Mass. health insurance set to roll out
TEXT OF INTERVIEW
Kai Ryssdal: If you live in Iowa or New Hampshire, you’re probably getting bombarded by political ads. Residents of Massachusetts, though, are hearing this:
HEALTH COVERAGE AD: I’ve got it, we’ve got it . . . Got what? Health insurance! Massachusetts residents now required to have it . . .
It, as the man said, is mandatory health coverage.
Last April, Massachusetts became the first state in the country to force its residents, rich or poor, working or not, to have some kind of health insurance. And the deadline’s looming.
Helen Palmer’s at the Marketplace Health Desk at WGBH in Boston with an update. Hello, Helen.
Helen Palmer: Hi there, Kai.
Ryssdal: Now, it’s July the 1st for this deadline, right?

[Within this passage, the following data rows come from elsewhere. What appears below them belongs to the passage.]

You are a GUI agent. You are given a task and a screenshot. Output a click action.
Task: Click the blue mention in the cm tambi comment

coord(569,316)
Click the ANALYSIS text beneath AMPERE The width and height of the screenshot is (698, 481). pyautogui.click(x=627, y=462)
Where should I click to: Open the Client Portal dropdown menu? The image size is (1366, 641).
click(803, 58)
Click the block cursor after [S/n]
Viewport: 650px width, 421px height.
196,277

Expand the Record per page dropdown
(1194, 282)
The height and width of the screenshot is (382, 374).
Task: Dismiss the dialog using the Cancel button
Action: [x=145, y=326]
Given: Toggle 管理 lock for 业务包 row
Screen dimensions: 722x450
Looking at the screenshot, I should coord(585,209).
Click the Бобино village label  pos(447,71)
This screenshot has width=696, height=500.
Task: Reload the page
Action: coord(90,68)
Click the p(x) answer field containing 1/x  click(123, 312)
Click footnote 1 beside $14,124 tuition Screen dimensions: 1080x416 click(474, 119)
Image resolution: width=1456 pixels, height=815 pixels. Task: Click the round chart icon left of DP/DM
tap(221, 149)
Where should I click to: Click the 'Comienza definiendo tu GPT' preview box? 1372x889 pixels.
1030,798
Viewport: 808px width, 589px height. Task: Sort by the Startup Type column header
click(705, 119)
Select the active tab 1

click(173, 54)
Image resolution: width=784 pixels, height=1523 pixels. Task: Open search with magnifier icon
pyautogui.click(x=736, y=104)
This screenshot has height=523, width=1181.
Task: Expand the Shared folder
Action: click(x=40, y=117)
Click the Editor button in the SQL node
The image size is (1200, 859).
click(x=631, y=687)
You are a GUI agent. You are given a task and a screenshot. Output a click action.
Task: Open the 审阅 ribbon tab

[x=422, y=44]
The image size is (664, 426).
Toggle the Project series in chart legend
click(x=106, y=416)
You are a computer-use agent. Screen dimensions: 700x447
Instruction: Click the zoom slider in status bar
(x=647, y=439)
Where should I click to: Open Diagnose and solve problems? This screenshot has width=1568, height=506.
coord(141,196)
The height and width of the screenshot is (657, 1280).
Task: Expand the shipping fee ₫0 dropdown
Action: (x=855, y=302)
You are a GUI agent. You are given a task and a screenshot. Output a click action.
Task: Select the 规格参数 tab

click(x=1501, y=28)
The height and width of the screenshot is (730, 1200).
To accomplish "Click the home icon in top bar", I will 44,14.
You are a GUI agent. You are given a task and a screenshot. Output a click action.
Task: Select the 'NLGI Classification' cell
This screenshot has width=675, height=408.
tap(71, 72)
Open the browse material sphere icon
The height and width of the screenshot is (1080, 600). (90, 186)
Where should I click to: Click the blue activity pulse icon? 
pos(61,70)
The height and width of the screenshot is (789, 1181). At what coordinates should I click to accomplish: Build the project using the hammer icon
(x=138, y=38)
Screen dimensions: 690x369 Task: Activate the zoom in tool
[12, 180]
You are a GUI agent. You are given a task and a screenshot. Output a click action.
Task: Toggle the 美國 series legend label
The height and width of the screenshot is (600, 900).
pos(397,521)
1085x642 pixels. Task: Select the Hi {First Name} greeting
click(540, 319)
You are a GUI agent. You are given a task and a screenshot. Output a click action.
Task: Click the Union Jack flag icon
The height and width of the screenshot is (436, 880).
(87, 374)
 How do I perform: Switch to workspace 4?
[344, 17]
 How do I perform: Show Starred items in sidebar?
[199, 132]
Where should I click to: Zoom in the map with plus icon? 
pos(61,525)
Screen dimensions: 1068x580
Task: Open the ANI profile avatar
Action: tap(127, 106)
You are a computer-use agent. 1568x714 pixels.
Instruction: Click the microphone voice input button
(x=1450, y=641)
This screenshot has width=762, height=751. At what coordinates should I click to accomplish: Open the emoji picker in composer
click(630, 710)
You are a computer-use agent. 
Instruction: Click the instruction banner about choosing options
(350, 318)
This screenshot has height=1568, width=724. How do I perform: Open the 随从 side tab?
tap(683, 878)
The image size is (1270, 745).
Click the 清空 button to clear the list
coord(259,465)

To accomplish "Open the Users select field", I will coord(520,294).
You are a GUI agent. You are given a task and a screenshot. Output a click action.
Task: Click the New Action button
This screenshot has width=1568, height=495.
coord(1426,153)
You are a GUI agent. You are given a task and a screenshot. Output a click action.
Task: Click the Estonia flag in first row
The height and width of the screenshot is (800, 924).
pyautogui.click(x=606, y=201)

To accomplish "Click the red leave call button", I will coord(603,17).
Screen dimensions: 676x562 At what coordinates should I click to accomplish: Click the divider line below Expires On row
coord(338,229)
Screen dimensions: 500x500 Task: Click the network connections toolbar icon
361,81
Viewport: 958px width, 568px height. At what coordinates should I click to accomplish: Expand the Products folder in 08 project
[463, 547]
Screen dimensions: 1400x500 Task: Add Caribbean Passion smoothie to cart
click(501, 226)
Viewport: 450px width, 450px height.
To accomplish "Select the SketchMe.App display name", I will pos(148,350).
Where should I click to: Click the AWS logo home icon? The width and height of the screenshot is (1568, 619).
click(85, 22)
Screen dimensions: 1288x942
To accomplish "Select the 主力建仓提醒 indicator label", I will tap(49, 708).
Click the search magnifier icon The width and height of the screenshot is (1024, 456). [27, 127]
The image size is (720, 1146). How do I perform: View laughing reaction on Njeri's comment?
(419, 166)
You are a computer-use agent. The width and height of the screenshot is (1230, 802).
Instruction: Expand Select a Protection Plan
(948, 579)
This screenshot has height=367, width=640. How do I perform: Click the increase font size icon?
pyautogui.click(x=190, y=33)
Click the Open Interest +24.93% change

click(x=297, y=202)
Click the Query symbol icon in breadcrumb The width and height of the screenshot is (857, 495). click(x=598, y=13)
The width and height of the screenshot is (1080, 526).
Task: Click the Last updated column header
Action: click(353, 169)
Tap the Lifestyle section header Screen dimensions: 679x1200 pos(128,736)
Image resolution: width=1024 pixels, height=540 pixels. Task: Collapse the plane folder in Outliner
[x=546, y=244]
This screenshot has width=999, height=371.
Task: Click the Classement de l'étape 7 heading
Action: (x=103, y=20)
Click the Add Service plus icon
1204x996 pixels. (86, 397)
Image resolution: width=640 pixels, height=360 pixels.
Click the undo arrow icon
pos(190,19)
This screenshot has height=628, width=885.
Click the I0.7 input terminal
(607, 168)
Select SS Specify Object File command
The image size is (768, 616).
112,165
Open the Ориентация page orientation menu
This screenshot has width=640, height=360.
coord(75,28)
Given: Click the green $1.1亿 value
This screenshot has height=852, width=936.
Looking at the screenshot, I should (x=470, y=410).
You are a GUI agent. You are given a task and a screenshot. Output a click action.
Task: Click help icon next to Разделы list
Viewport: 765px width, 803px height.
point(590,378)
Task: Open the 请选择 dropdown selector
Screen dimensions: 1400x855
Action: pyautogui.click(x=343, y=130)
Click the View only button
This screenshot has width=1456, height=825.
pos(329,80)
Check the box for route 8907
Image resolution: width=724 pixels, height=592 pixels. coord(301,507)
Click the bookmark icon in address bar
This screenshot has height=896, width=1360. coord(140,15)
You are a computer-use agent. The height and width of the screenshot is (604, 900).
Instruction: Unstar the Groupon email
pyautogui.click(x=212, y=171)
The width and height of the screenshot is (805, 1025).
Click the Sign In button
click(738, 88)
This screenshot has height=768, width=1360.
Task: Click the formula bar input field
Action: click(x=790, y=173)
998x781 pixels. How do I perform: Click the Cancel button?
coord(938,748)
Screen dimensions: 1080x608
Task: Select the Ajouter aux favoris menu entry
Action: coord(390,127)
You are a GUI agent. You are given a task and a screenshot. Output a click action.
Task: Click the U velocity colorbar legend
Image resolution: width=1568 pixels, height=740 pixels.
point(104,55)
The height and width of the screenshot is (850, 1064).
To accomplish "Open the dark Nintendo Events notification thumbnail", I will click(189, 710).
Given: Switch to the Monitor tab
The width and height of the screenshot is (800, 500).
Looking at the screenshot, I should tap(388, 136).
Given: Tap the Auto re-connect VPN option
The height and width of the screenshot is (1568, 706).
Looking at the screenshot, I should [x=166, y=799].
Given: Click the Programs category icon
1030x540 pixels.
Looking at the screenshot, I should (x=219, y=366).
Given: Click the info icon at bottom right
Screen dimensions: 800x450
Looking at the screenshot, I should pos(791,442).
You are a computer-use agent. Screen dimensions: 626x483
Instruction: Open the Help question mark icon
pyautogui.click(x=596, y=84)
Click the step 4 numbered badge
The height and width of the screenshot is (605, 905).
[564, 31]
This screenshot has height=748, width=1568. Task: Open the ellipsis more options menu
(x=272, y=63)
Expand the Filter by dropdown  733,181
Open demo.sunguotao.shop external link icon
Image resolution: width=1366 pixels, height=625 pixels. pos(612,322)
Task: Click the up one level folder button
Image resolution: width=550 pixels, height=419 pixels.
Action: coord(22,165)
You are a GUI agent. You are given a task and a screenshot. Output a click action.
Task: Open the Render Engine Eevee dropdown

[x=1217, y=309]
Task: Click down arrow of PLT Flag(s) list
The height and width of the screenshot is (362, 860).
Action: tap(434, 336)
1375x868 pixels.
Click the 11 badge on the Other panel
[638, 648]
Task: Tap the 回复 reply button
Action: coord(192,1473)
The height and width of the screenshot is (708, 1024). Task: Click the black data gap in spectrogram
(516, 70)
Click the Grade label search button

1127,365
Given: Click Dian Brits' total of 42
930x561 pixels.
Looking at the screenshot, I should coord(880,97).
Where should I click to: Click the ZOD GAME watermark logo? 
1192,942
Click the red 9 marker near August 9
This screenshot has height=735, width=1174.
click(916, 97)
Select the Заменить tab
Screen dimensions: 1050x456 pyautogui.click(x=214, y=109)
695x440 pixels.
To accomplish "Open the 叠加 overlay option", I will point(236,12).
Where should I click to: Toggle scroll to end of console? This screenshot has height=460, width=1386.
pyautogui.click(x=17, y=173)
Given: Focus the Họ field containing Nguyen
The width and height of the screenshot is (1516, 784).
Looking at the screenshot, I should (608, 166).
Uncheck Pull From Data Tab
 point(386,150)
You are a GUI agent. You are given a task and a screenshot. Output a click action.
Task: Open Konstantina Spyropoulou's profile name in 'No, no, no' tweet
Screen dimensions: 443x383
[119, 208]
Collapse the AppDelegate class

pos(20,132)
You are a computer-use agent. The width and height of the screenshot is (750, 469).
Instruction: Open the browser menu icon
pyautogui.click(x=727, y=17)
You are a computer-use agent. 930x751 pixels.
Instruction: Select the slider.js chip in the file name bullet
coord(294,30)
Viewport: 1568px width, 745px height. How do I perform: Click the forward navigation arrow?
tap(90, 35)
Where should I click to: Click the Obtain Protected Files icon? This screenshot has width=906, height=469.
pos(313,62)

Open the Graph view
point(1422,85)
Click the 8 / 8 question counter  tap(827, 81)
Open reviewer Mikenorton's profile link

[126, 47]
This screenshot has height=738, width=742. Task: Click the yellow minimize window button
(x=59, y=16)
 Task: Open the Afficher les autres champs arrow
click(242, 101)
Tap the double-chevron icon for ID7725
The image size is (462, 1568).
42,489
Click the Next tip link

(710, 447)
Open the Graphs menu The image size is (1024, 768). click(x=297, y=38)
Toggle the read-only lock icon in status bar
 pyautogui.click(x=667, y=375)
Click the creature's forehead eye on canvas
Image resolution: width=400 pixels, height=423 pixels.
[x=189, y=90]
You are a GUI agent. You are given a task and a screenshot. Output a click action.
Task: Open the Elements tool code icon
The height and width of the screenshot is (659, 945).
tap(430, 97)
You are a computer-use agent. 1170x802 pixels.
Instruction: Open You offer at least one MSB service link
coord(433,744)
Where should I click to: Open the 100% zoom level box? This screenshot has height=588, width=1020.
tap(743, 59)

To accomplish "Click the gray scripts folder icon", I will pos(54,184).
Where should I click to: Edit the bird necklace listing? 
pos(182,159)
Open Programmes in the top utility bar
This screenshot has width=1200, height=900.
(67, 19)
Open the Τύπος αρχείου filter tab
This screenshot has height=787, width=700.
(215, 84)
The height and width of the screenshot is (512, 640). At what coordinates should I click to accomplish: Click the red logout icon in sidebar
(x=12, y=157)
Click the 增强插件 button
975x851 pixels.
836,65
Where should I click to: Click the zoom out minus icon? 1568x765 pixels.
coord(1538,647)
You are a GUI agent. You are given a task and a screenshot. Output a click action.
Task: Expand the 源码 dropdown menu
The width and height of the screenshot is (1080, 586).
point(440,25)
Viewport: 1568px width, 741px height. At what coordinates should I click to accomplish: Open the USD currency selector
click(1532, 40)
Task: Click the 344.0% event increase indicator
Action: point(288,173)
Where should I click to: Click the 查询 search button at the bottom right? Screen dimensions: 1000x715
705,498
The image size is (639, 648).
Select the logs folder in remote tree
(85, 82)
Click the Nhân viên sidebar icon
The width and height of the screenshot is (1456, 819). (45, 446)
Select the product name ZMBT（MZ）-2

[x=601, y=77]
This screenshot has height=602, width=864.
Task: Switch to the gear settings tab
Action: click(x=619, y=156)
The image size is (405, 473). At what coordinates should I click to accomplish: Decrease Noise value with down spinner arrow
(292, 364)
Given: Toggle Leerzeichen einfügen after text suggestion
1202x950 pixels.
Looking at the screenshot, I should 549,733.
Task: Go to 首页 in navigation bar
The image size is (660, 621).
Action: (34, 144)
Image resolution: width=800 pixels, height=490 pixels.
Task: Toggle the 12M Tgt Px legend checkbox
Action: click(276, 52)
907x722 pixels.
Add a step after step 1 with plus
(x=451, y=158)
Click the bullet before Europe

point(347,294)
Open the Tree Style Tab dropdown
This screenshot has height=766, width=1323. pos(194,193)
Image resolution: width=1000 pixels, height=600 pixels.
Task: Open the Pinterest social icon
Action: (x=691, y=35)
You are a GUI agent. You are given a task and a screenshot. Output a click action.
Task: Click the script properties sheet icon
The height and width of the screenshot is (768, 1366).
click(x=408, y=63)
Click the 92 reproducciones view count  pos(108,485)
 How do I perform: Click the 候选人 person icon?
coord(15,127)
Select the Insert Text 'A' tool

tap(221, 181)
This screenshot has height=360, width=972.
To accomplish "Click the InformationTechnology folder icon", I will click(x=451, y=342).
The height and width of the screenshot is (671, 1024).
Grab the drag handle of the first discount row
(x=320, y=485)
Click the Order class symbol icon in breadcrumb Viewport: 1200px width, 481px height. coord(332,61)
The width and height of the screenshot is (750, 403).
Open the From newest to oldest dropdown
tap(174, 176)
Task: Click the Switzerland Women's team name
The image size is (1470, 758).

Palmer: That’s the deadline for the second phase. The first phase, which was for the people basically up to 300 percent of the poverty level, the federal poverty level, that kicked off in January. And indeed, a lot of people have already signed on. The Health Connector Board, who actually organized it, they’re thrilled, because they say 130,000 newly-insured Massachusetts residents are out there now that weren’t insured before.
Ryssdal: Now my assumption, Helen, would be that that’s mostly uninsured, right?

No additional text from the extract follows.